Conditions have not changed for Latinos much since I was a child — except in a de jure sense. In reality recent immigrants are still suffering through many abuses. The economic situation is in acute crisis. Many former gains have been lost. There’s a need for new struggles, but on a new basis. I think it’s extremely critical for Latinos to learn, educate and challenge the system at all its levels. My doing so in culture, at the level of literature is quite an achievement, especially given where I started, but it took so much learning and maneuvering to do so. Latino children are just not being taught. Technology is at a very high level, but few Latino workers or people of color are being taught at these levels. Technology promises plenty for all. It promises the end of scarcity, which is the basis for the inequities in this world. But it’s held in the hands of a few highly trained and powerful people. Without technological knowledge, without this power, we cannot make the technology work for us. Latinos also have the ability to communicate in two languages. This is dangerous I believe. That’s why Latino youth, despite this advantage, suffer from not being good in any language — Spanish or English.

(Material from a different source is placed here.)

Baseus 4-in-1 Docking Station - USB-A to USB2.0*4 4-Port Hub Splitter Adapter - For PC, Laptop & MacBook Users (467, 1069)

We have to master both. This also ties us to the greater changes and struggles throughout the hemisphere. We are a vital link to this. We need to turn this fact in our favor. I see Chicago becoming a major center of Latino literary expression for some time. I see it growing. It is drawing so many people here. We are already considered a political power bloc. Our ties are also extensive — to Mexico, to Texas, to Puerto Rico, to New York... we are truly a center.
Sometimes we don’t see it this way. We sometimes act like “second-city” parochials. But our vision is longer and greater. Again the key is development, learning, craft and mastery — the hardest part. My work can’t help but be linked to this. I feel proud to have my roots in L.A., and my current ties to Chicago. I feel part of something big. I want my writing to help shape and form the future developments of Latino literature; I carry the weight of this not as a burden, but as a responsibility.